FSDMeL
: Few‐Shot Enabled Distributed Meta‐Learning Model for Image Recognition
Ganesh Vitthal Kadam, Ghanshyam Prasad Dubey, Pramod P. Jadhav ABSTRACT
Nowadays, image recognition has become a hot topic due to the widespread applicability in numerous applications, including healthcare, military applications, and infrared warnings. Numerous machine learning, deep learning, and transformer‐based image recognition techniques are designed to perform object detection. Conversely, their inability to obtain fine‐grained feature representation, increased computational complexity, and overfitting issues lower the speed and accuracy of the image recognition process. Hence, to eradicate certain downsides and to incur accurate recognition of the images, a Few‐shot enabled distributed meta‐learning (FSDMeL) framework is proposed. The proposed FSDMeL model combines a few‐shot meta‐learning strategy that primarily enables the model to learn new tasks with limited data and transfer knowledge between related classes to improve recognition performances.

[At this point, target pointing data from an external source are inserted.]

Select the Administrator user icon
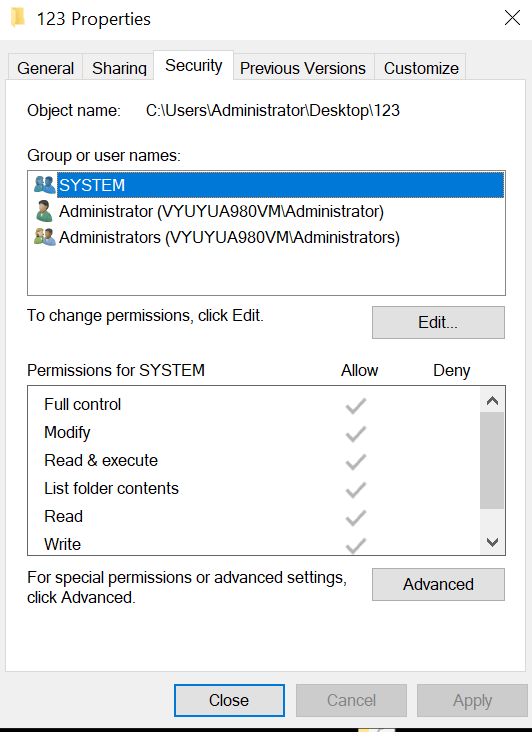Image resolution: width=532 pixels, height=732 pixels. (x=44, y=211)
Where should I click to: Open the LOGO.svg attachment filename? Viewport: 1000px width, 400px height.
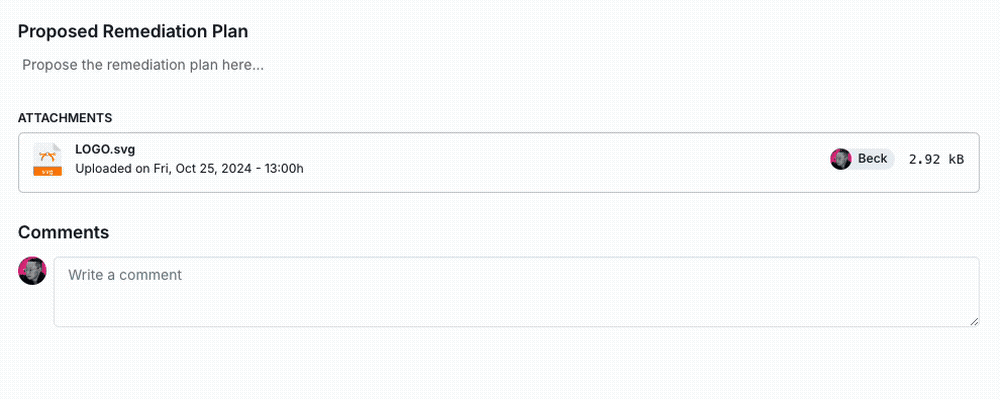pyautogui.click(x=105, y=150)
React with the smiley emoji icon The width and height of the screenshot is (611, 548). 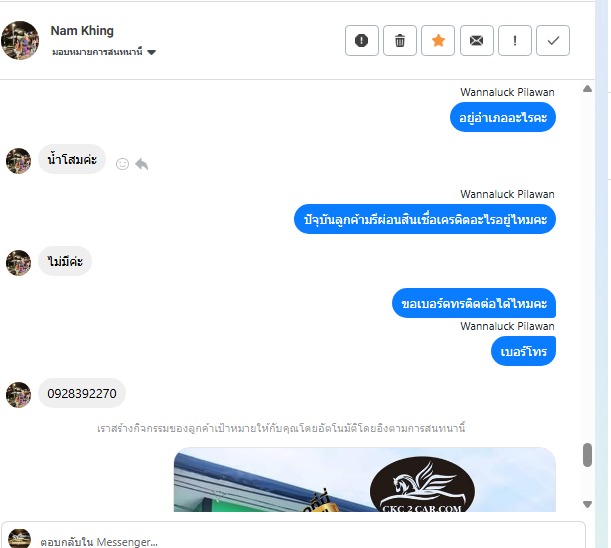[x=122, y=164]
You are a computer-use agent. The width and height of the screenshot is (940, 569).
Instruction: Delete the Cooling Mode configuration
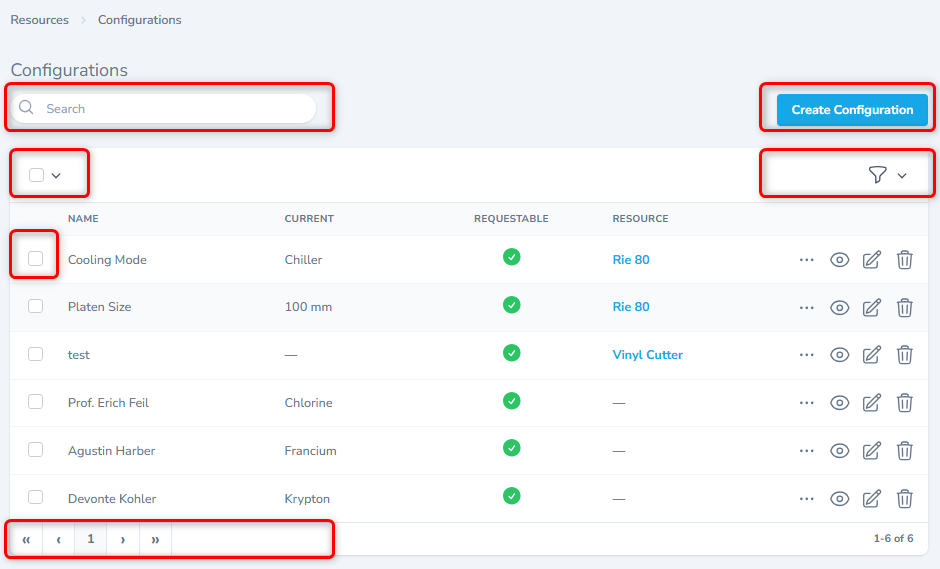904,260
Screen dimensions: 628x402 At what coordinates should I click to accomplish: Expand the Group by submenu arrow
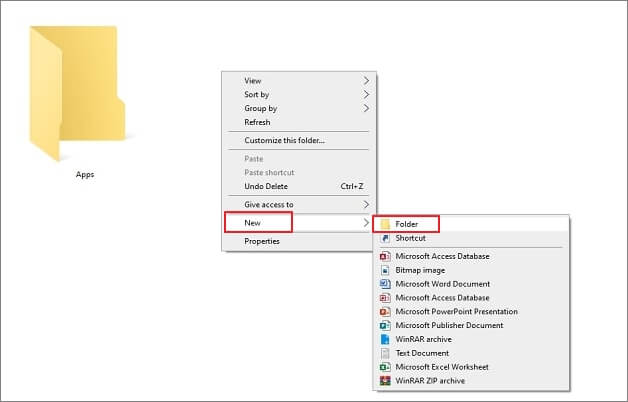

In line with this, the FSDMeL model also integrates various sophisticated mechanisms for feature extraction, which leverage diverse as well as relevant information to avoid overfitting issues. Moreover, the FSDMeL model also includes several benefits such as faster training times, improved generalization to unseen tasks, and the ability to provide correct detection without increasing training complexity. According to the assessment, the proposed model gains an accuracy of 98.04%, precision of 98.77%, and recall of 97.67% using the Fashion MNIST dataset compared to existing methods for image recognition.